A World of Love was published by Jonathan Cape in 1955. Montefort is a decaying Big House in County Cork (Bowen’s habitual territory) shared uneasily by two women: Antonia, who inherited it, and Lilia, who married the wrong man and is trapped there. Both women loved Guy — Antonia’s cousin, killed in 1918. Antonia never married; Lilia married Fred (Guy’s illegitimate cousin) as a substitute. Fred works the failing farm. The household exists in suspended resentment.
Jane, Lilia’s twenty-year-old daughter, finds a cache of Guy’s love letters in an attic. The letters are passionate, specific — but their addressee is unclear. Were they to Antonia? To Lilia? To someone else entirely? The discovery reopens the household’s frozen emotional landscape: old jealousies flare, old loves are relitigated, and Jane — who never knew Guy — finds herself falling in love with a ghost.

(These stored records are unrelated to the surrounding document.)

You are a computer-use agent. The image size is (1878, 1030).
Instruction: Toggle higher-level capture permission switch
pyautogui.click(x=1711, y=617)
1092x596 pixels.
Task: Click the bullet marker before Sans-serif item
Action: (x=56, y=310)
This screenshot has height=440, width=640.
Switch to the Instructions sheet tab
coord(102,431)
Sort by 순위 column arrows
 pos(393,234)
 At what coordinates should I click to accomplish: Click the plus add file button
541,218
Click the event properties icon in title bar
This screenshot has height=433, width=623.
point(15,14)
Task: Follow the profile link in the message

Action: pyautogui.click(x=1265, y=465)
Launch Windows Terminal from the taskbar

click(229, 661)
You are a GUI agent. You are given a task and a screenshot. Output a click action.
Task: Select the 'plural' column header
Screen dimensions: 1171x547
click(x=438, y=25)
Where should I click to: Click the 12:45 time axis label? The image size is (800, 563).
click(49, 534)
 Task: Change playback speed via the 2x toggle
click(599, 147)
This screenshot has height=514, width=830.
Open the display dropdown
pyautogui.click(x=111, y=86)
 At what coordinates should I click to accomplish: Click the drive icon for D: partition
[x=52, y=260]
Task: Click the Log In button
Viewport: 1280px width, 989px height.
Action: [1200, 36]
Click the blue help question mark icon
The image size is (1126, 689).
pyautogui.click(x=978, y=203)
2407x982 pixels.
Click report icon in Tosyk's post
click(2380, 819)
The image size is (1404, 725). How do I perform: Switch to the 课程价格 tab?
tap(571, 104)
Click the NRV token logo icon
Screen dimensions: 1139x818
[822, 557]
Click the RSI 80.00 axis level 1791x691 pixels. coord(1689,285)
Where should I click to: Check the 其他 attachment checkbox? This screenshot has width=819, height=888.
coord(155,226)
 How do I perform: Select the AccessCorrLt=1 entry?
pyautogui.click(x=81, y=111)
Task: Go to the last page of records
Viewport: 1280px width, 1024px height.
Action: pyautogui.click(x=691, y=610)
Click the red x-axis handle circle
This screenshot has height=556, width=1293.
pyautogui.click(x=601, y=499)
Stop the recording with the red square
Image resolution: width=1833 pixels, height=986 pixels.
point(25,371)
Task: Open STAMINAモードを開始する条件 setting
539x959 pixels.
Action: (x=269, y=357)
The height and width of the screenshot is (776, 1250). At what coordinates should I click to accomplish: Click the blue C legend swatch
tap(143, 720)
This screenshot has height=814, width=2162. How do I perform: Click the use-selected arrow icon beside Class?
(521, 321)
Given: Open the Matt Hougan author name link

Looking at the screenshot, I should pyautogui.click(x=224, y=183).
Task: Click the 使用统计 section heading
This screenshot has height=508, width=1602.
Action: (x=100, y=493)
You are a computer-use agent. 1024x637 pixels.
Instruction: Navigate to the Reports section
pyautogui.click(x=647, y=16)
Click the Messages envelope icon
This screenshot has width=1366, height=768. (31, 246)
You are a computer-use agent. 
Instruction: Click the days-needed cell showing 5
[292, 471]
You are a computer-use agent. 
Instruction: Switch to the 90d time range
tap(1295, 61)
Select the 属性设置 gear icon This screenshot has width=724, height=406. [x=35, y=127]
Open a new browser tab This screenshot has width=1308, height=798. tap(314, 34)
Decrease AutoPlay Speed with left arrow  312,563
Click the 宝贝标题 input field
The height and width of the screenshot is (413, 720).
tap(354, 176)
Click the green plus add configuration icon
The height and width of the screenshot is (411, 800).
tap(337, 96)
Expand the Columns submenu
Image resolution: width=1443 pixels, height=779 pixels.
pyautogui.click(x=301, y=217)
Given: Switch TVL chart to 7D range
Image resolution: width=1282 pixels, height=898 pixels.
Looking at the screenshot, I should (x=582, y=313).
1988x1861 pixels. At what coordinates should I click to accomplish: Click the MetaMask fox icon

The novel is Bowen’s most compressed and poetic work — barely 200 pages, written in a heightened, allusive prose that some critics found obscure and others found her most achieved style. It examines how the dead hold power over the living — how a man killed at twenty-three can dominate the emotional lives of women forty years later.
Collecting A World of Love
First edition (Jonathan Cape, London, 1955): Boards with dust jacket.